GIVEN RECORDS:
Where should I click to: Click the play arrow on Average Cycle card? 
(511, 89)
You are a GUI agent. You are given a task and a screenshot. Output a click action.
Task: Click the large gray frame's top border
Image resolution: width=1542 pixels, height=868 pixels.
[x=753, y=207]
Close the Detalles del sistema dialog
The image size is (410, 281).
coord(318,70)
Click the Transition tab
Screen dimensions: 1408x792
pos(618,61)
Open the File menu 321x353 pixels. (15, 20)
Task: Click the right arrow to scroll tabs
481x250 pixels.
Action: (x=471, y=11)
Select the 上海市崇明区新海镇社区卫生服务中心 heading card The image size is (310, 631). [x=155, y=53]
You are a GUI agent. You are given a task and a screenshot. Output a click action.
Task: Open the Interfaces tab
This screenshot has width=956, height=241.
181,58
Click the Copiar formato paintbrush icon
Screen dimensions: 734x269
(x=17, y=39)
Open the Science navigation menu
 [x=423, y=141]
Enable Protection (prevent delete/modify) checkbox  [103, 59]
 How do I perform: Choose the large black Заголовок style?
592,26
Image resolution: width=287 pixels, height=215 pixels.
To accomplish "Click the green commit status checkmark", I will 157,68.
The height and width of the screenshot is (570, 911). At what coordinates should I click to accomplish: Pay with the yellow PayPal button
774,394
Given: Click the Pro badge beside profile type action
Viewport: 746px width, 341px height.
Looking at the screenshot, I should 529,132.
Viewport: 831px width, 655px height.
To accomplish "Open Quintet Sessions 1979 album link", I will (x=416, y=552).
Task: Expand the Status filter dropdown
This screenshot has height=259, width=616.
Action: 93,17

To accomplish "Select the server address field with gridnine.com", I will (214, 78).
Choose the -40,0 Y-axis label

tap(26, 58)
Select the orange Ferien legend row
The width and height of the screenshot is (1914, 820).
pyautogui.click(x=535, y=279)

WORK INSTRUCTION:
When you answer, return each line of the material exactly as it was written.

ANSWER SPACE:
Where should I click to: Click the play arrow on Average Cycle card? 
(511, 89)
You are a GUI agent. You are given a task and a screenshot. Output a click action.
Task: Click the large gray frame's top border
Image resolution: width=1542 pixels, height=868 pixels.
[x=753, y=207]
Close the Detalles del sistema dialog
The image size is (410, 281).
coord(318,70)
Click the Transition tab
Screen dimensions: 1408x792
pos(618,61)
Open the File menu 321x353 pixels. (15, 20)
Task: Click the right arrow to scroll tabs
481x250 pixels.
Action: (x=471, y=11)
Select the 上海市崇明区新海镇社区卫生服务中心 heading card The image size is (310, 631). [x=155, y=53]
You are a GUI agent. You are given a task and a screenshot. Output a click action.
Task: Open the Interfaces tab
This screenshot has width=956, height=241.
181,58
Click the Copiar formato paintbrush icon
Screen dimensions: 734x269
(x=17, y=39)
Open the Science navigation menu
 [x=423, y=141]
Enable Protection (prevent delete/modify) checkbox  [103, 59]
 How do I perform: Choose the large black Заголовок style?
592,26
Image resolution: width=287 pixels, height=215 pixels.
To accomplish "Click the green commit status checkmark", I will 157,68.
The height and width of the screenshot is (570, 911). At what coordinates should I click to accomplish: Pay with the yellow PayPal button
774,394
Given: Click the Pro badge beside profile type action
Viewport: 746px width, 341px height.
Looking at the screenshot, I should 529,132.
Viewport: 831px width, 655px height.
To accomplish "Open Quintet Sessions 1979 album link", I will (x=416, y=552).
Task: Expand the Status filter dropdown
This screenshot has height=259, width=616.
Action: 93,17

To accomplish "Select the server address field with gridnine.com", I will (214, 78).
Choose the -40,0 Y-axis label

tap(26, 58)
Select the orange Ferien legend row
The width and height of the screenshot is (1914, 820).
pyautogui.click(x=535, y=279)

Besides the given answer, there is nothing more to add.